大高洋夫
OHTAKA Hiroo
新潟県出身、AB型、蟹座

今回の役者紹介の順番を名前の最初の画数で決めようと主張する。少ない方が一番だというのである。しかし、あまりに不自然であるということで没になる。

第三舞台で一番デリカシーのある役者。マージャンがしたくてたまらなかった鴻上に無理やりさそわれ、メンバー集めのため東京中の友達のアパートにおしかけたが誰もみつからない。失意のどん底にある鴻上と二人で喫茶店に入り、あまりに鴻上がおちこんでいるため、思わず元気づけてやろうとして、「劇団つくんないか」と言ってしまう。

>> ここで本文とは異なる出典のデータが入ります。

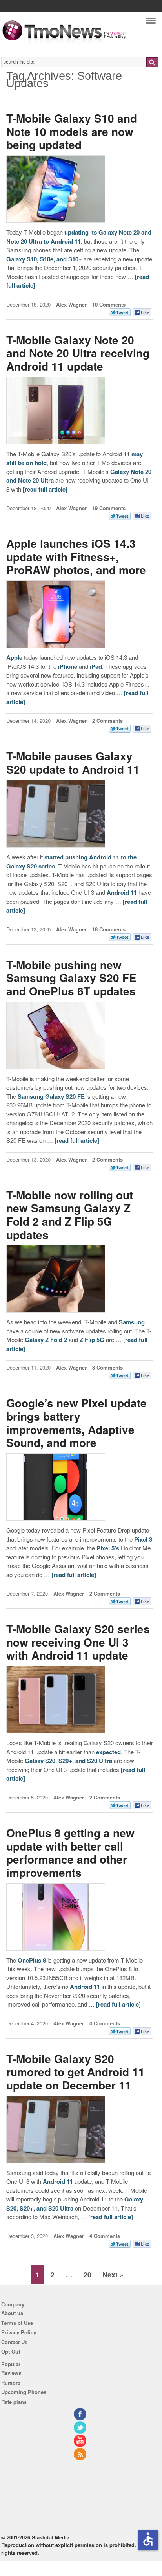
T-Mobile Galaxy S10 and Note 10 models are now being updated (71, 131)
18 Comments (109, 929)
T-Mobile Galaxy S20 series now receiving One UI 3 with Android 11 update (78, 1642)
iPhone (67, 666)
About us (12, 2313)
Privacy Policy (18, 2332)
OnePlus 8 (32, 1960)
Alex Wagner (71, 304)
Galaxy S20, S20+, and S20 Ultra (68, 1760)
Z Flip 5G (92, 1339)
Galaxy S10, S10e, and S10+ (44, 259)
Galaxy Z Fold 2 (46, 1339)
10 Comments (109, 304)
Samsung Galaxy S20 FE (51, 1096)
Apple (14, 657)
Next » (113, 2274)
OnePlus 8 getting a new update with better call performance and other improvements (70, 1852)
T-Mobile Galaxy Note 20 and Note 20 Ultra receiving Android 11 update (77, 353)
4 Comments (104, 2023)
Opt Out (10, 2351)
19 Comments (109, 508)
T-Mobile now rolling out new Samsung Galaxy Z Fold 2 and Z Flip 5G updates (69, 1215)
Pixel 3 (143, 1539)
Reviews (11, 2372)
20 (87, 2274)
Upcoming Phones (23, 2392)
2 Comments (107, 720)
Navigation (151, 23)
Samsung (132, 1322)
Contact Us (14, 2342)
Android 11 (122, 892)
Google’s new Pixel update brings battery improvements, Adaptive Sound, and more (76, 1422)
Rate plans (14, 2401)
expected (108, 1752)
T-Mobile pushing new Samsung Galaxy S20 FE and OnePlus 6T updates (71, 978)
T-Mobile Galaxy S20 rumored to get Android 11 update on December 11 (75, 2072)
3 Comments (107, 1367)
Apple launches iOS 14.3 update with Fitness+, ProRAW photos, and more (76, 556)
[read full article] (45, 489)
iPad (96, 666)
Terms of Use (17, 2322)
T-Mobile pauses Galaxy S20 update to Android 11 (73, 762)
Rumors (10, 2382)
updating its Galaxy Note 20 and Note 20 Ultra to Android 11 (78, 237)
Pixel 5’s (107, 1548)
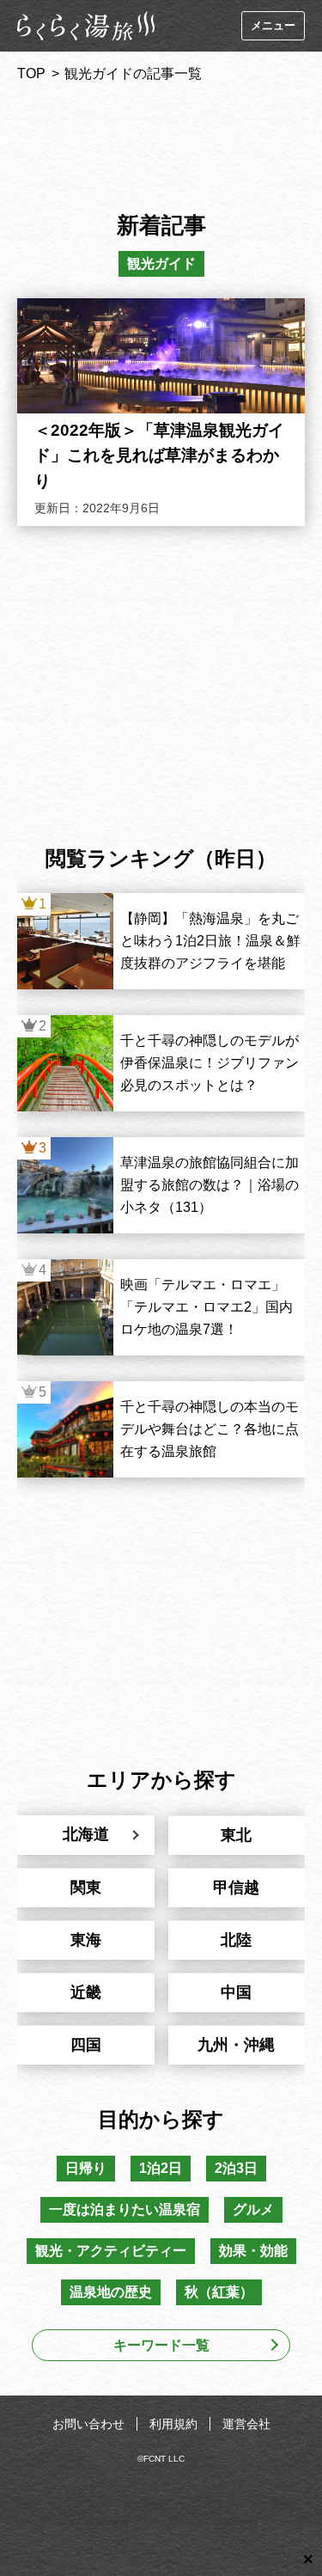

その一言をひそかに待っていた鴻上はとびついたが、ほんの軽い気持ちで言ってしまった大高は「しまった」とつぶやくが祭りのあと。故郷の大高商店という食料品店を経営しているかあちゃんに「ごめんよ」といいながら、それから一週間、メンバー集めに徹夜でつきあう。

マージャンの時とはちがって、こっちは5人も集まり2位抜けでうつことに決める。という第三舞台創立のエピソードは、彼のデリカシーを雄弁にもの語る。

しかし、彼のデリカシーには容量があり、デッドラインを越えると、涙を流しながら狂ったように暴れだす。演出家はそれを、ひん死のナウマンゾウと呼びとても大切にしている。とくに、ナウマン象によってくるひっつき虫を大切にしており、練習が終わると、「帰ろみゃー」と言って、ゾロゾロとひきつれて帰っていく。

食い道楽であり、新潟出身らしく、海産物には目がない。ブリのテリ焼だの、ハマチのサシミだのと味をこと細かに演出にしゃべるが、演出の「一回はウニをどんぶり一杯食ってみたい」という発言のあまりのデリカシーのなさにあきれかえって、以降、演出家と食い物の話をしなくなる。

舞台では、デリカシーのうらがえしの、「俺よりめだつな!!」というつきぬけるような演技をする。